In my case, it's NetworkManager. After much trawling, I discovered that polkit-1 reads from /usr/share/polkit-1/actions/
in that dir, are XML files, which correspond to the program which is locked down. In my case, it was /usr/share/polkit-1/actions/org.freedesktop.network-manager-settings.system.policy
If you open this file, you will see:
the secret is the <allow_inactive> element. Change "no" to "yes" (there are a few instances throughout the file. I changed them all). Logout, login, and presto ! the "Edit" button is now active. Now I imagine using one of the "auth_admin" type values would be a better idea. But since I can't find a definitive explanation of what they do, I am leaving it as that. And if some wiseass dares to reply "It's obvious, dimwit", I'll just question the wisdom of playing around with such a sensitive part of the system on intuition.
<?xml version="1.0" encoding="UTF-8"?>
<!DOCTYPE policyconfig PUBLIC
"-//freedesktop//DTD PolicyKit Policy Configuration 1.0//EN"

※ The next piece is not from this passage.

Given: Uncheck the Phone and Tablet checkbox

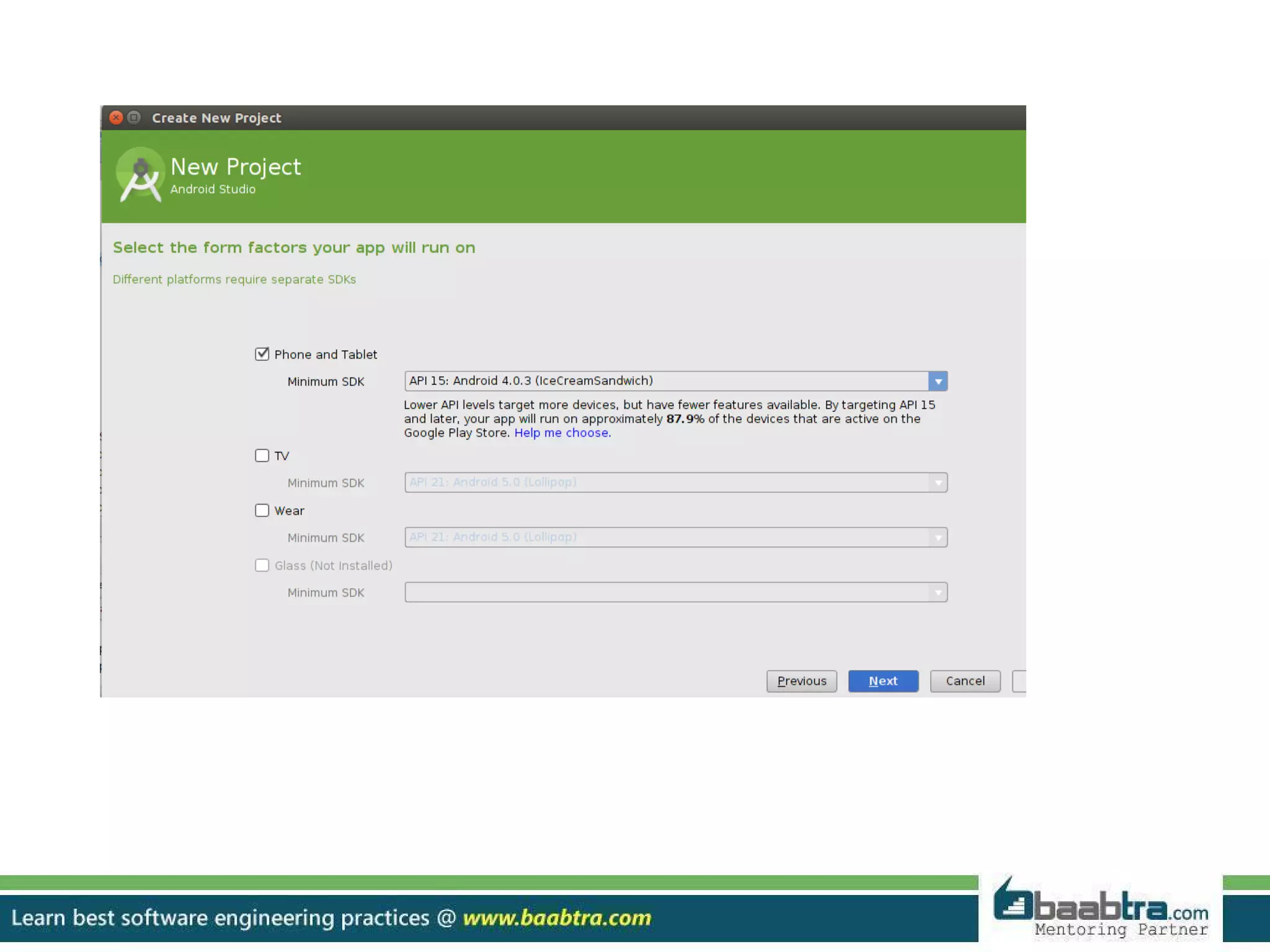Looking at the screenshot, I should (x=262, y=354).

<description>Modify system connections</description>
<message>System policy prevents modification of system settings</message>
I apologise for my tone here. I have worked in IT for 25 years, and never once have spent this long on any issue with the Microsoft products I work with for a living. True they are cranky, and not the best at times, but I have never had them simply remove a tool, and then leave users to their own devices.
The reason I am so worked up about this, is that the machine I am configuring needs to be inaccessible, once configured. So not being able to edit network connections when logged in via NX, would have been a show-stopper.
Oh well, have a good night, folks.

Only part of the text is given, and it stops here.